The virtqueue completion handler function runs on a work queue and local
irqs are still enabled. There is a race where the completion handler
function grabs the next completed request just before vring_interrupt()
runs. vring_interrupt() sees an empty virtqueue and returns IRQ_NONE,
falsely declaring this interrupt unhandled.

The unhandled irq causes the kernel to disable the irq:

  irq 77: nobody cared (try booting with the "irqpoll" option)
  ...
  handlers:
  [<00000000d33eeed7>] vring_interrupt
  Disabling IRQ #77

The driver hangs afterwards since virtqueue irqs are now ignored.

Disable local irqs before calling virtqueue_get_buf() and re-enable them
afterwards so that vring_interrupt() doesn't run during the race window.

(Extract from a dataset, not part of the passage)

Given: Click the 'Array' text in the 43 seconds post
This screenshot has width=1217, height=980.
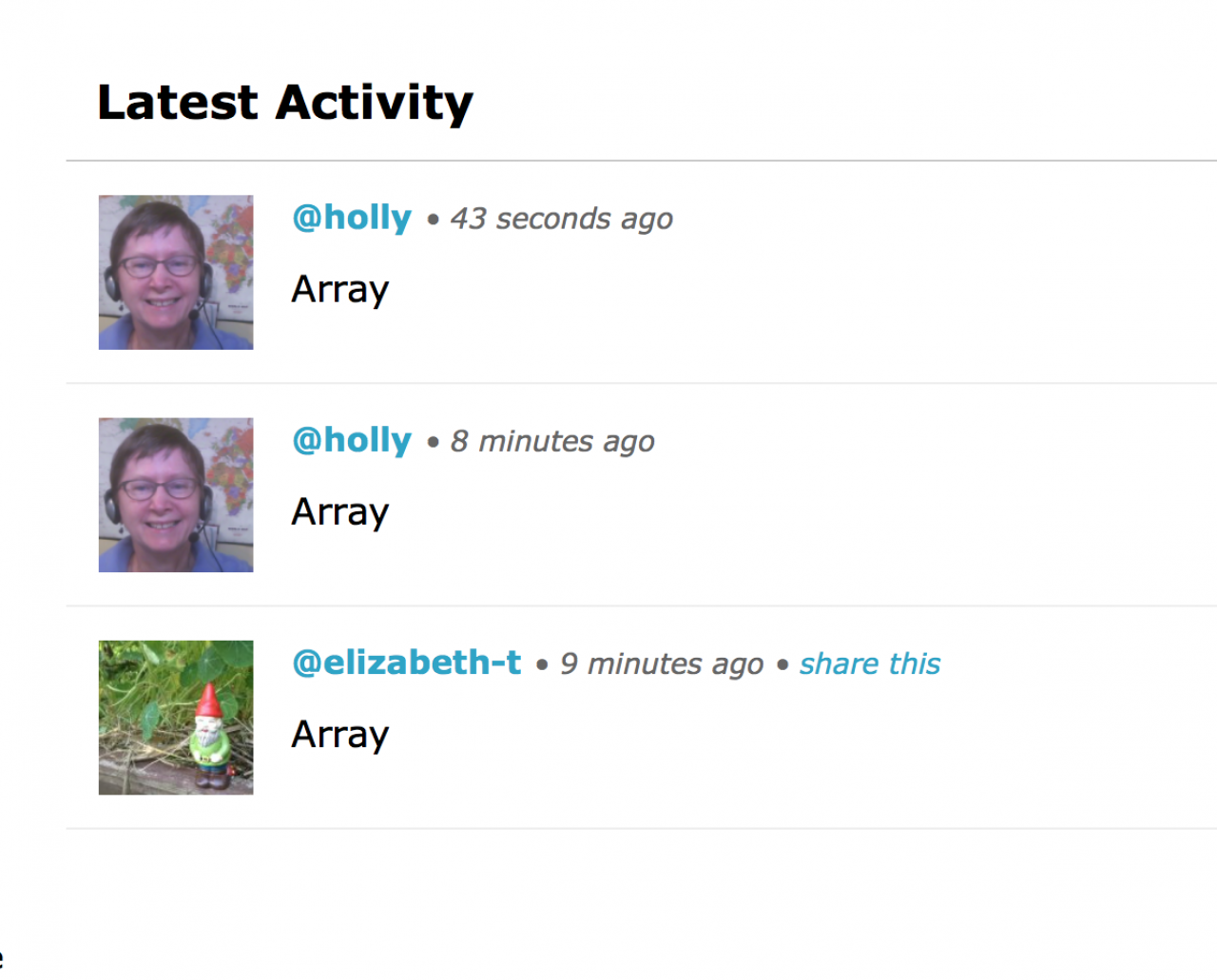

Reported-by: Xiaoling Gao <xiagao@redhat.com>
Cc: Michael Tsirkin <mst@redhat.com>
Cc: Jason Wang <jasowang@redhat.com>
Signed-off-by: Stefan Hajnoczi <stefanha@redhat.com>
---
I'm not 100% convinced this fixes everything because vring_interrupt()
can still run after our critical section and find the virtqueue empty.
virtqueue_disable_cb() should minimize that but it's only a hint and
there is a small window when the race condition can happen before it's
called.
---
 fs/fuse/virtio_fs.c | 15 ++++++++++-----
 1 file changed, 10 insertions(+), 5 deletions(-)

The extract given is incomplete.